Element lookup records:

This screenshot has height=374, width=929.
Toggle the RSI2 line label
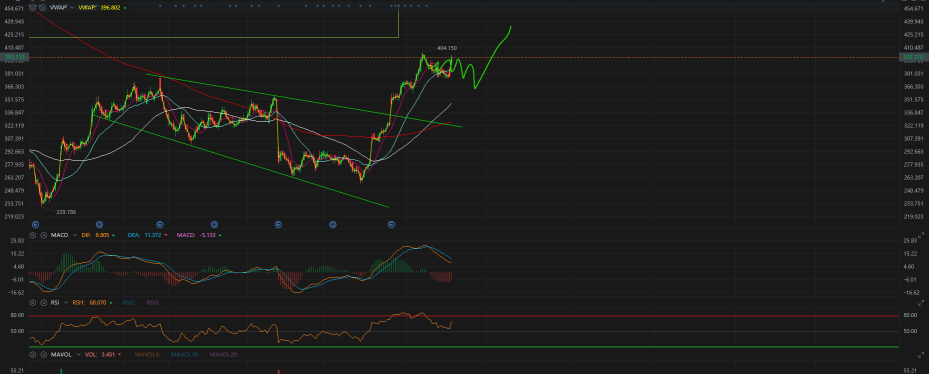point(129,302)
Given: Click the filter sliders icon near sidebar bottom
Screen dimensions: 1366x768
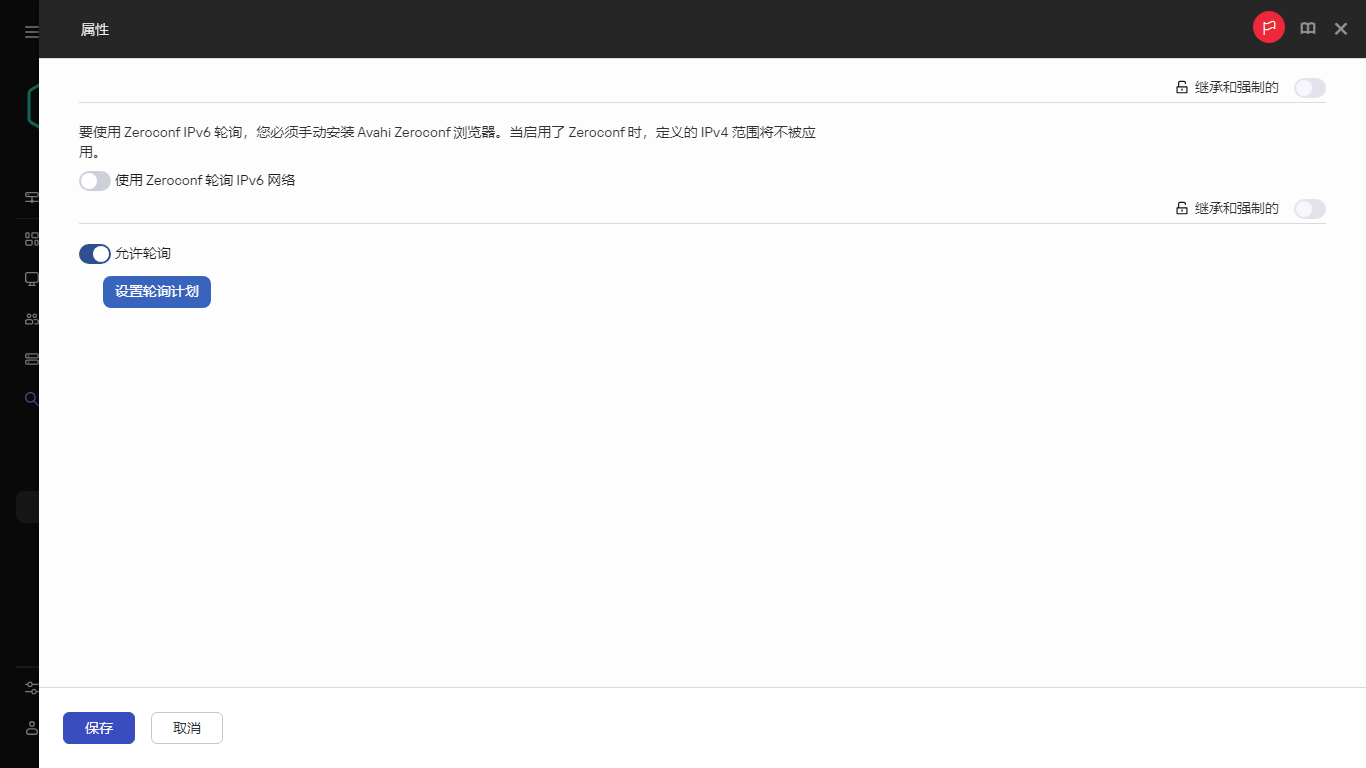Looking at the screenshot, I should pyautogui.click(x=30, y=687).

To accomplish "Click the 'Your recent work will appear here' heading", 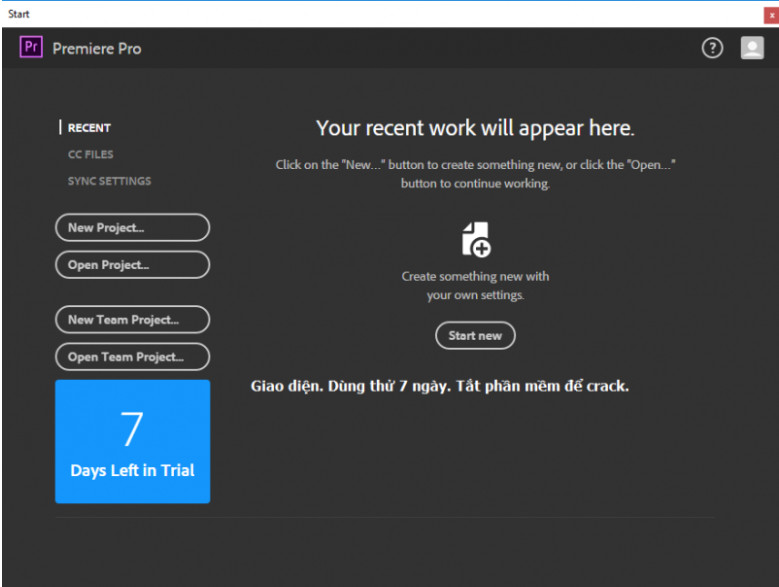I will pos(475,128).
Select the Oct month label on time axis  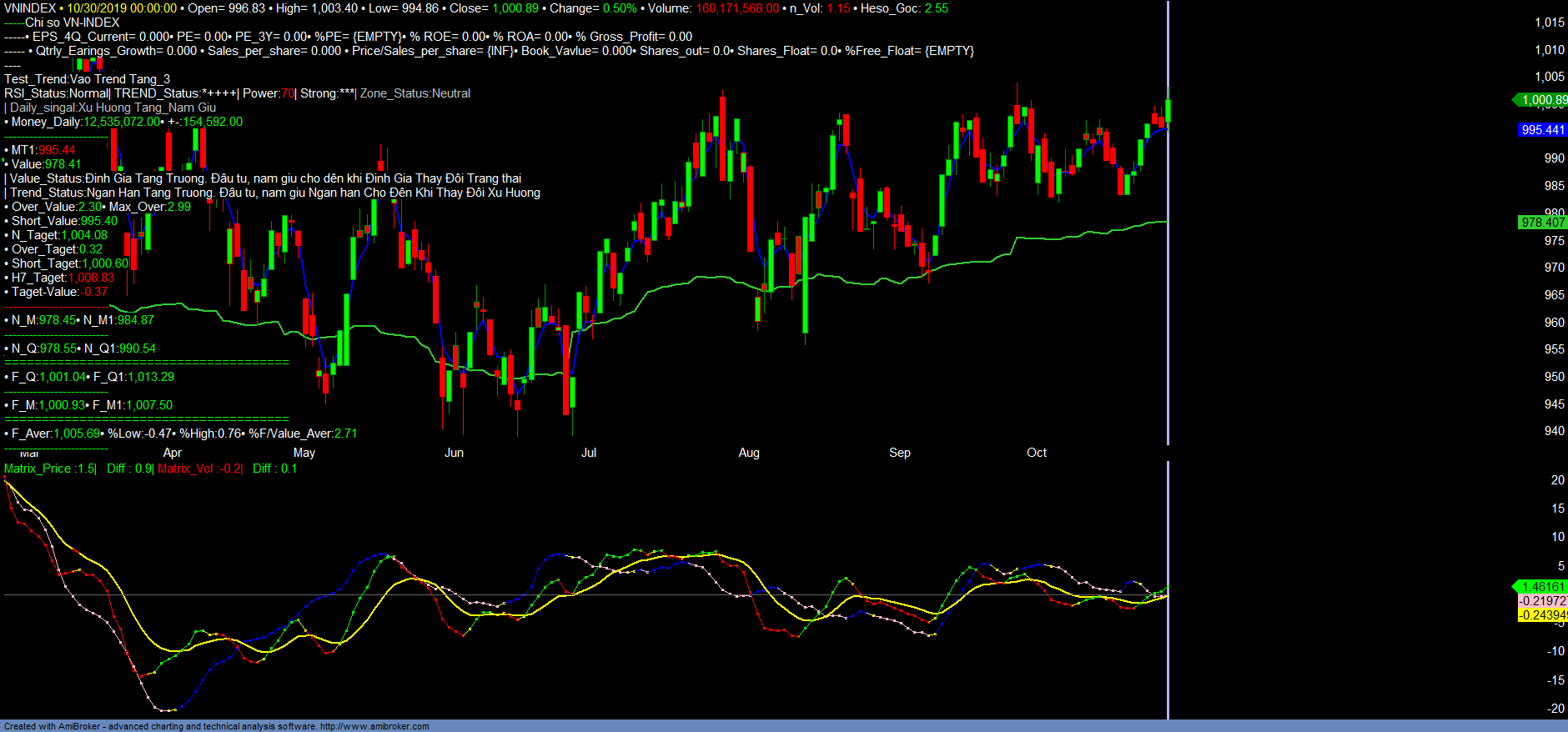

Directive:
Repeat the data above word for word, beginning at its first line and stopping after the line that contains "Looking at the". Leave the pictures out of your copy.

Full answer:
This screenshot has height=374, width=929.
Toggle the RSI2 line label
point(129,302)
Given: Click the filter sliders icon near sidebar bottom
Screen dimensions: 1366x768
Looking at the screenshot, I should pyautogui.click(x=30, y=687).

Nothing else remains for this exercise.